Pharmacists praised for ‘doing their duty’ during Covid crisis


Giving an insight into the gov­ernment’s plans for the winter seasonal flu jabs, the health secre­tary said he wanted pharmacies to be involved in the rollout of “the biggest flu vaccination programme in history.” (Photo: REUTERS/Phil Noble).
Giving an insight into the gov­ernment’s plans for the winter seasonal flu jabs, the health secre­tary said he wanted pharmacies to be involved in the rollout of “the biggest flu vaccination programme in history.” (Photo: REUTERS/Phil Noble).

By Priyankur Mandav

HEALTH SECRETARY Matt Han­cock praised pharmacists and their teams for “stepping up to the plate” as he highlighted the importance of community phar­macy during the pandemic.

“We value the work that you do,” Hancock told a virtual conference organised by the National Phar­macy Association on Monday (13).

He also commended pharma­cists for their efforts during the coronavirus crisis. Hancock said: “For those who didn’t understand the importance of community pharmacy before the crisis… how you worked, stayed open and served your community in the middle of the peak of the crisis, you have done your duty, and you’ve stepped up to the plate.”

“And for that, on behalf of all the communities you served, I want to say, ‘Thank you.”

Giving an insight into the gov­ernment’s plans for the winter seasonal flu jabs, the health secre­tary said he wanted pharmacies to be involved in the rollout of “the biggest flu vaccination programme in history.”

“We’re expecting high demand and pharmacies will play a critical role,” Hancock added.

He said the government was currently working on how a Cov­id-19 vaccine rollout would work once it became available, and that pharmacies would be used to de­liver the programmes.

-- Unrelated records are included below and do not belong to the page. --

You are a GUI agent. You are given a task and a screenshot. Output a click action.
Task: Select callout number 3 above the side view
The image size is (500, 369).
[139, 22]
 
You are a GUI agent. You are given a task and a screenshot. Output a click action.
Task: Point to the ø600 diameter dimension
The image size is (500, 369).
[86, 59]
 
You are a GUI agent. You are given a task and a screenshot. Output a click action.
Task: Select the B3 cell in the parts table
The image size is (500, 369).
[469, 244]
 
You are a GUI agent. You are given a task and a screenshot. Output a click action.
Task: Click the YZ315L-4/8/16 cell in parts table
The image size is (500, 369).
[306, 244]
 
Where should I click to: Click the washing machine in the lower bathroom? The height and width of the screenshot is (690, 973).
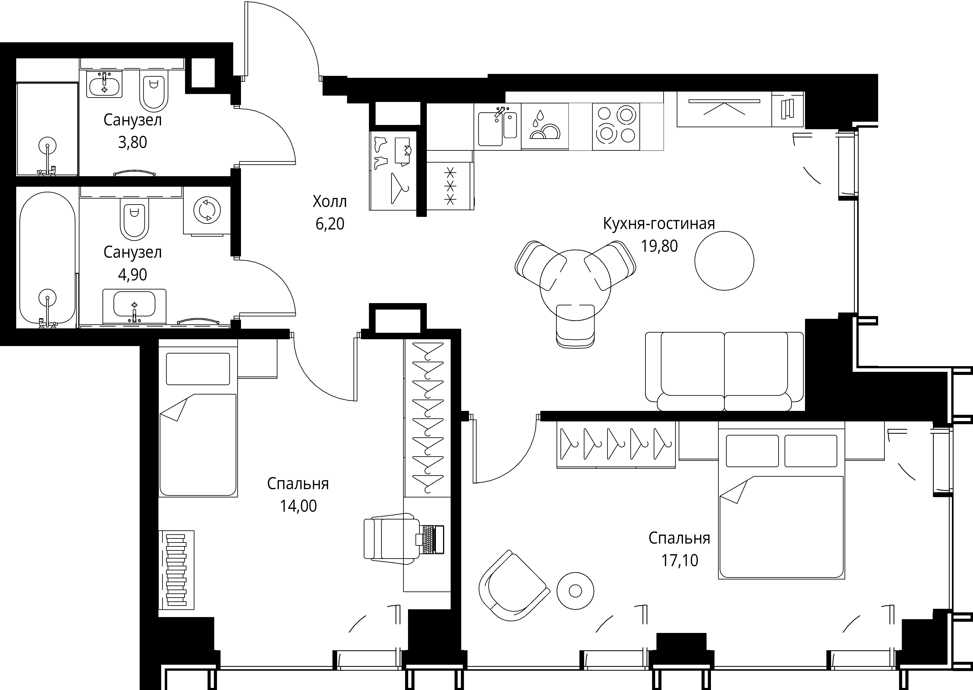pyautogui.click(x=207, y=210)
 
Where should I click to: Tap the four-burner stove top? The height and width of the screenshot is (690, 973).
pyautogui.click(x=616, y=127)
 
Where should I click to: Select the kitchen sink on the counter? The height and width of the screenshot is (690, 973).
pyautogui.click(x=497, y=127)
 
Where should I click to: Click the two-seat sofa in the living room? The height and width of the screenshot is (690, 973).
pyautogui.click(x=724, y=372)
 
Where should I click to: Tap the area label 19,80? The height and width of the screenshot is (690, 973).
pyautogui.click(x=659, y=246)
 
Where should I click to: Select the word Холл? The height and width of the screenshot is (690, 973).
pyautogui.click(x=330, y=201)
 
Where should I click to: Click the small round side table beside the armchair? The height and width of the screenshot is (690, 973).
pyautogui.click(x=575, y=591)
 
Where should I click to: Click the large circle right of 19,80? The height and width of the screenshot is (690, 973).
pyautogui.click(x=724, y=261)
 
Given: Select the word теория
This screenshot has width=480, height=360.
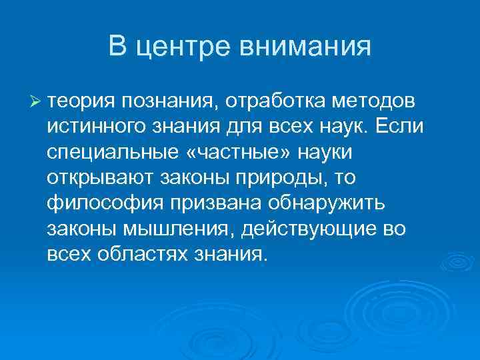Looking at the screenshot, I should point(81,101).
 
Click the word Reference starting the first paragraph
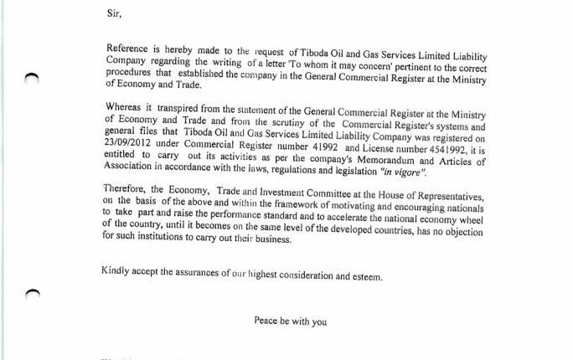pyautogui.click(x=132, y=50)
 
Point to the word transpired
pyautogui.click(x=176, y=108)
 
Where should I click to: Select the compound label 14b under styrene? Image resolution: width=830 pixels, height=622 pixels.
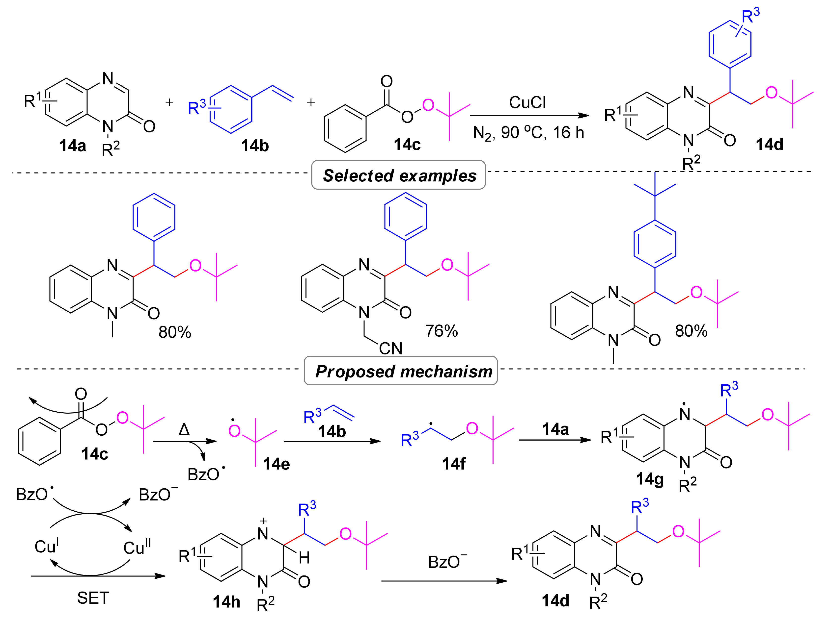click(x=255, y=146)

He noted that as the first port of call for healthcare, pharmacies were deeply embedded in his de­partment’s drive to ensure that the NHS was “always there for every­one”, whether in the middle of a pandemic or after.

Hancock added that “by being the eyes and ears on the ground and by understanding your com­munities”, pharmacies could help prevent people getting into a more serious condition.

Reiterating that community pharmacy was “a critical part” of the NHS, he said: “You are an un­tapped resource who, when asked and supported to do more, can provide better care in our commu­nities, and can make sure that people get a better service out of the entire NHS family.

He added: “You are at the fore­front of where the community and the citizens who we all serve meet the NHS.”

In response to a question about why community pharmacists were being treated as the “Cinderella of the NHS family” and amid a claim that there were 300 too many pharmacies, Hancock said: “I don’t even recognise the number,” add­ing that such an idea ended “the day I became secretary of state.

“I’m a huge believer in commu­nity pharmacy and I’ve seen it for myself. I’ve seen the benefits of it… I’m a great fan and a great believer.”

Hancock said during the coro­navirus pandemic, pharmacies rightly focused on core tasks of safely supplying medicines to pa­tients including bringing new de­livery rounds and remaining open “when every other shop on the high street was shut”.

He said he was keen to see peo­ple with minor illnesses referred to community pharmacy in order to take pressure off GPs, noting that the pandemic has made this more challenging.

However, he added that the op­portunities for the sector were huge, with the possibility of 20 million GP appointments being referred to community pharma­cies every year, along with the re­sumption of other services which have been paused temporarily due to Covid-19.

“I look forward to the contin­ued rollout of more and more clinical services, with the goal that all pharmacists should be operat­ing at the top of their qualifica­tions, at the top of their license, engaged with and supporting the communities who we serve to get the very best possible treatment as close to home as possible,” Hancock said.